Figure 8, Figure 9, Figure 10 and Figure 11 demonstrate temperature profiles within the biological tissue for different time moments when tumor zone with a size of 0.45 mm is located in skin level 2—papillary dermis (see Figure 8), in skin level 3—reticular dermis (see Figure 9), in skin level 4—subcutaneous adipose tissue (see Figure 10), and in skin level 5—muscle level (see Figure 11).
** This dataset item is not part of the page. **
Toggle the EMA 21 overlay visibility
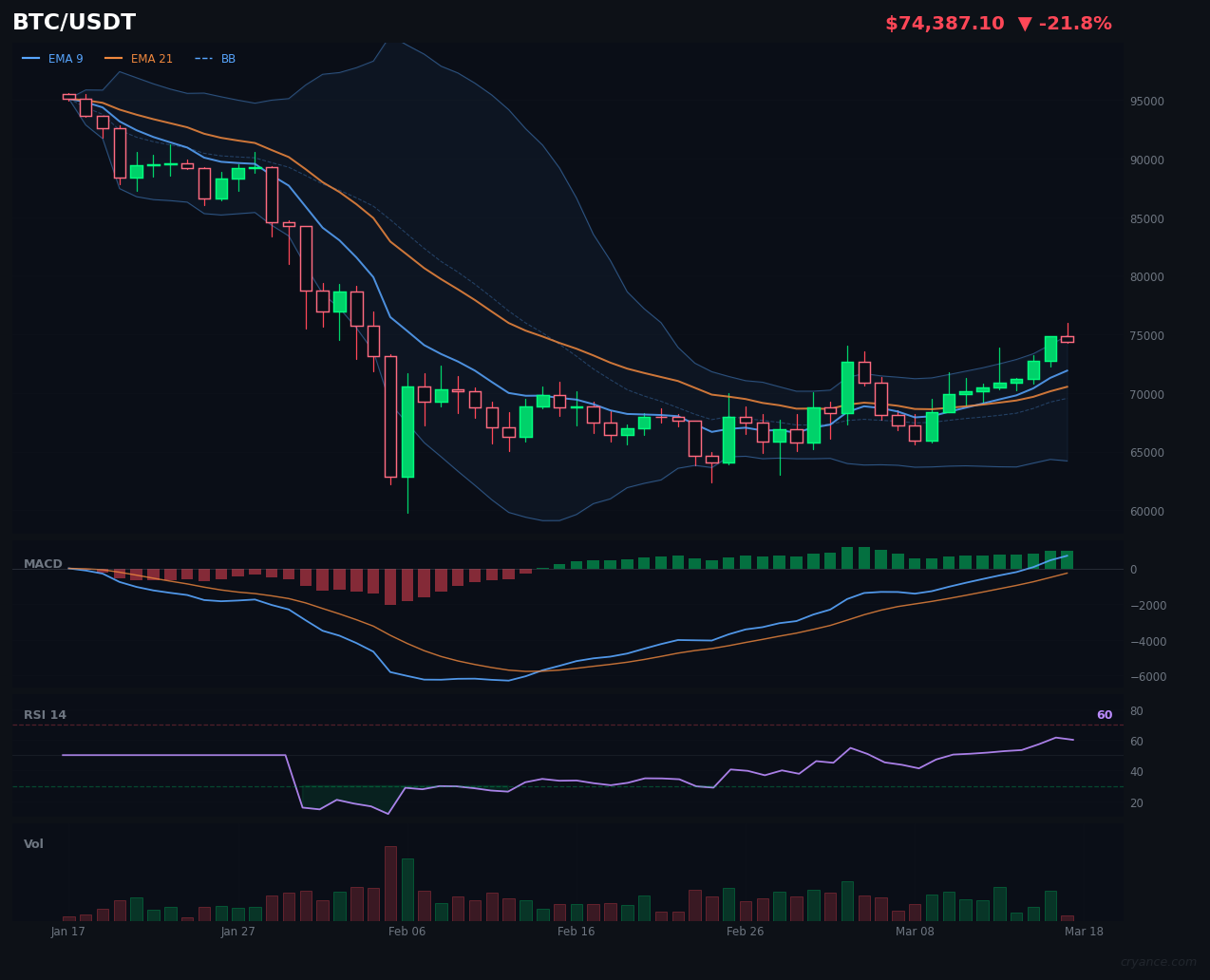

Analyzing these temperature profiles for an effect of the tumor zone location on temperature profiles, it is possible to conclude that a rise of the tumor zone depth leads to more essential cooling of the skin surface due to a displacement of more essential volumetric heat generation form the skin surface deep into tissue core. Moreover, taking into account Table 1, we can highlight that more essential differences in thermal conductivities between tumor cells and skin levels can be found only for subcutaneous adipose tissue, and in Figure 10, one can find appropriate temperature profile breaks at the tumor zone borders.
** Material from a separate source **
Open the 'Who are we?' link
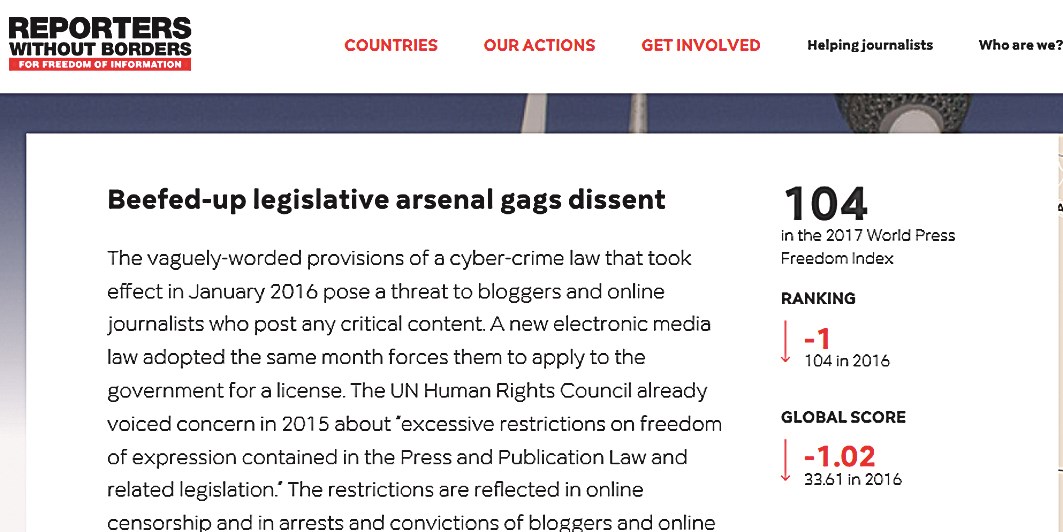 (1019, 45)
The performed numerical analysis allows obtaining the global map of the tumor zone size and location effects on the skin surface temperature. Figure 12 illustrates the skin surface temperature for various tumor zone sizes and different locations compared to the healthy tissue case. Huge black dots reflect a location of tumor zone center, while small dots around the huge one illustrate borders of the tumor zone. Three dots, namely, a large one and two small ones, show the temperature at the skin surface. Analyzing this figure, one can conclude that an increase in the tumor zone size leads to less intensive cooling of the skin surface and skin surface temperature increases compared to the healthy tissue (large dot at zero depth). Growth of the tumor zone depth for a constant size leads to the skin surface temperature diminution. Moreover, for the muscle layer, with the appearance of a large tumor zone, that is, up to the size of the muscle layer, the skin surface temperature will be less than this temperature in the case of a small tumor zone placed in the subcutaneous adipose tissue.

4. Conclusions

Investigation of temperature profiles in the biological tissue under an influence of the tumor cells has been performed using the Pennes mathematical model with appropriate initial and boundary conditions. An in-house numerical algorithm has been developed for the present research to analyze an influence of tumor location and tumor size. Employing the numerical results, we can highlight that:

−

A rise of the tumor zone size leads to less intensive cooling of the skin surface and skin surface temperature increases compared to the healthy tissue;

−

An increase in the tumor zone depth for a constant tumor zone size leads to a skin surface temperature reduction. As a result, in this case, the difference between the skin surface temperatures for healthy tissue and tissue with pathology is decreased.

Taking into account these mentioned results, it is possible to create the electronic system that allows defining a location of the tumor cells within the tissue using the temperature difference between the healthy state and pathology state.